The only thing I can think of that I haven’t tried would be loading in a fresh copy of the frozen matrices within my compute_grad function but I feel like that would just make things worse by forcing the gpu to make a new copy for every step in the training loop. I have a feeling it has to do with the back propagation math getting bogged down by those frozen matrices and I’m just not using stop_grad right but that’s just a guess.

I didn’t want to just copy my whole .livemd file but I’m happy to share any code snippets if they can help provide more context. I can have a ~3M parameter model with a learned embedding matrix train ten times as fast as a 300k parameter model using a frozen embedding matrix. Clearly I’m missing something, any insight or advice would be much appreciated. Thank you!

1 Like

Which version of EXLA are you using?
What do you have configured as the compiler and the backend?

If you could share the livemd as a gist it would be helpful to analyze it.
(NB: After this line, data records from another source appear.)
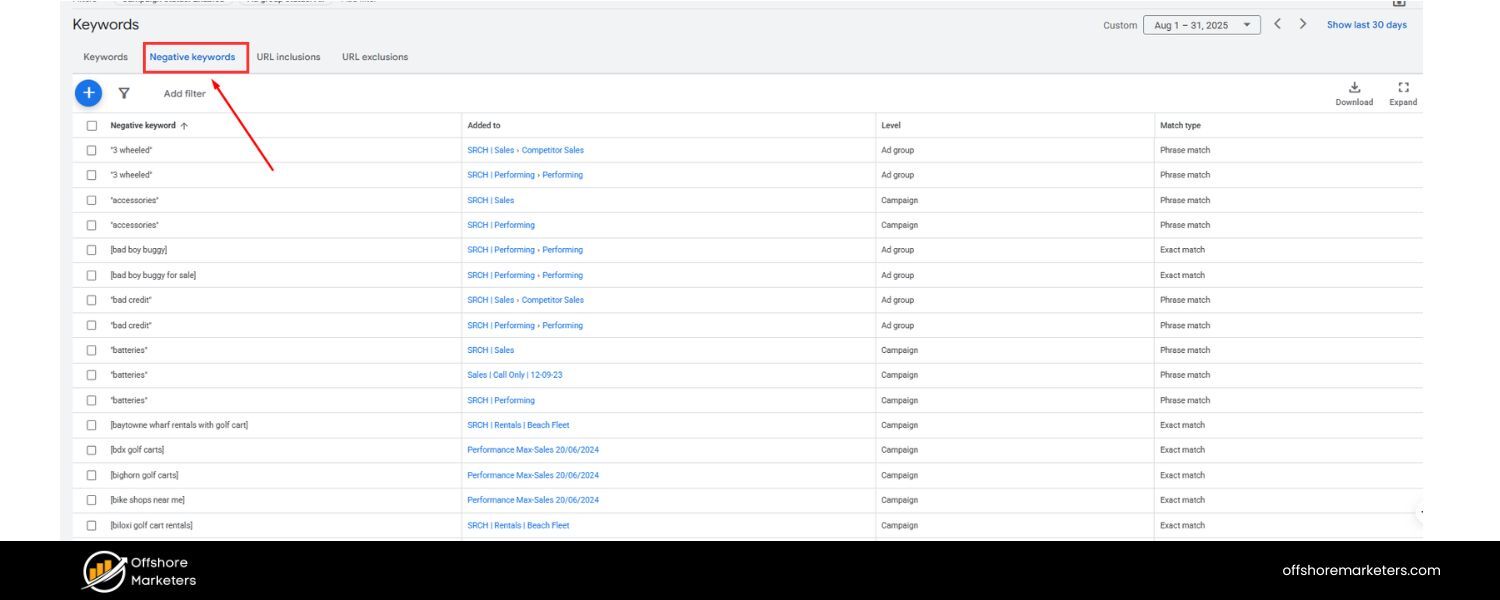1500x600 pixels.
Task: Select all rows with the header checkbox
Action: pos(92,125)
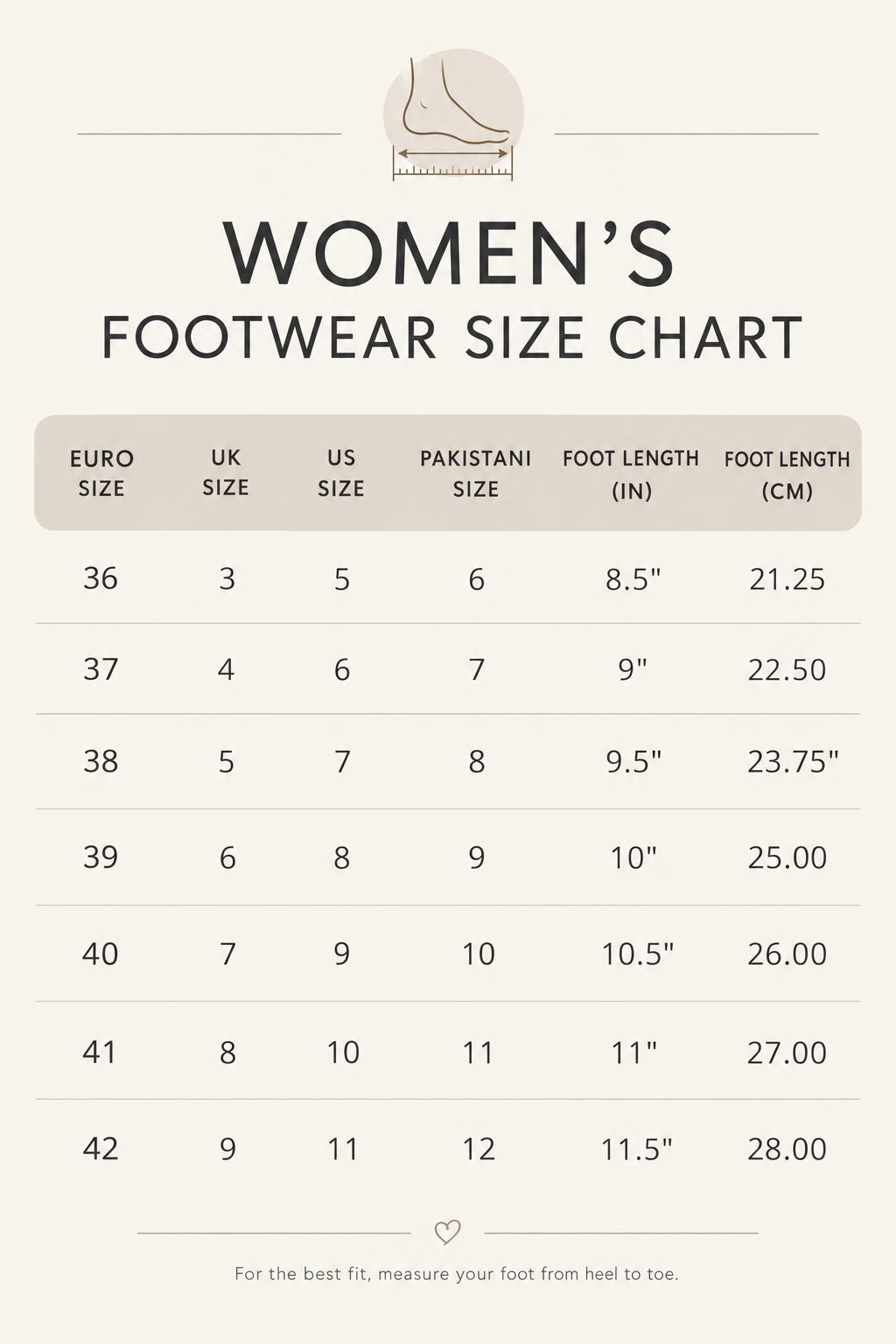
Task: Click the 8.5" foot length value
Action: point(634,578)
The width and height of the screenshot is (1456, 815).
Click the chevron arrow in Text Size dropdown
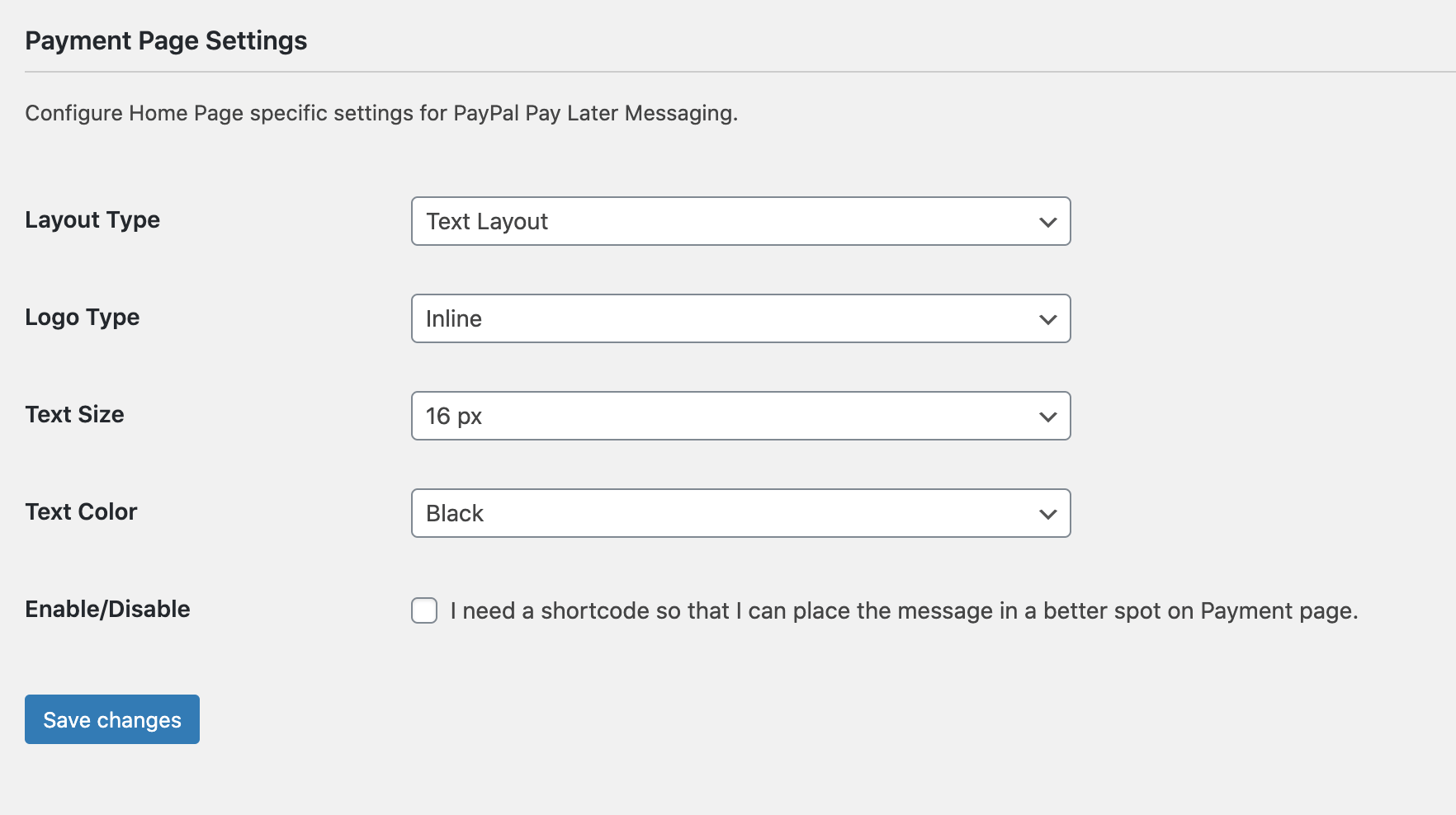(1047, 417)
I’m using EXLA version 0.11.0, and have rocm set as backend and EXLA set as the compiler. Here’s a gist I made from the .livemd file: https://gist.github.com/Brady-Conn/810f8a9325526b6ecae2b86fbaf7e393.js

The link is for a .js file

Sorry, I hadn’t used gist before and didn’t notice the ‘share’ option defaulted to a js script to add the gist to an html page. Here’s the actual sharable link: Elixir/Nx SSM · GitHub

I think I figured it out, silly typo. I accidentally changed the axis I was using to measure the length of the Nx while loop from 0 to 1. Changing back to 0 brought back my training speed.

Perfect!

However, for future reference, I think the root cause has to do with the while loop carrying data that doesn’t change as part of the loop state.
This is mapped as an improvement to EXLA in the issues tracker, I think.

While that’s not there, you could either take that part of training out of defn, or if the length of the while loop is known, you could use the unroll option. Or use vectorization to do a parallel version of it.

Thanks! Yeah I’ve been meaning to dig into vectorization. The while loop implementation was what I felt most comfortable with initially but I should probably start branching out. Thanks again!